Marcus B Lane, Geographical and Environmental Studies, The University of Adelaide
prepared for the 2006 Australian State of the Environment Committee, 2006
A central tenet of civic regionalism is that regional boards increase the level of citizen participation, and that this inevitably allows the development of context-sensitive NRM strategies. This is based on two ideas, both of which relate to the relationship between local experience and centralised management:
- central governments tend to impose ‘one-size-fits-all’ solutions that ignore local conditions
- greater citizen participation will improve NRM by using local knowledge.
These ideas need some discussion.
The potential for central government to develop a one-size-fits-all environmental policy is a failure commonly attributed to top-down planning—the need for policy to be customised to specific regions is a major rationale for decentralisation the world over. If the widespread failings of decentralisation don’t give cause for pause, then the fact that the drivers of environmental degradation are extra-regional and that many of the resources under question are publicly-owned, might. Much more importantly, there is no structural reason for state and federal governments being unable to think and act in a way that is sensitive to regional differences—ecological and social.
It is seductive to suggest that local, experiential knowledge can be combined with scientific knowledge to produce more effective plans. There is, however, almost no overseas evidence to support the claim that this can be better achieved by decentralisation (Kellert et al. 2000).

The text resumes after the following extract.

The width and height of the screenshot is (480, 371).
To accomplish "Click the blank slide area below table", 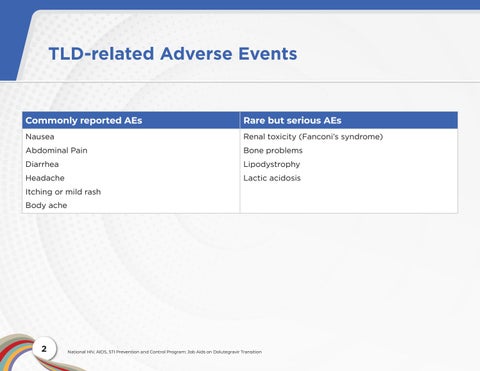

The issues are not simple. Little is known about how citizen groups use knowledge—of various kinds—in policy development and implementation. Fears that NRM could easily lose its scientific rigour to citizens’ views and experiences may have already been realised in the Natural Heritage Trust I (Lowe 2004).
The challenge for civic regionalism is to bring the various kinds of knowledge together when developing management strategies, rather than allowing these knowledges to compete—one laying claim to rationality, the other to morality or local wisdom. We need to learn how to use both so that our management plans are both effective and just.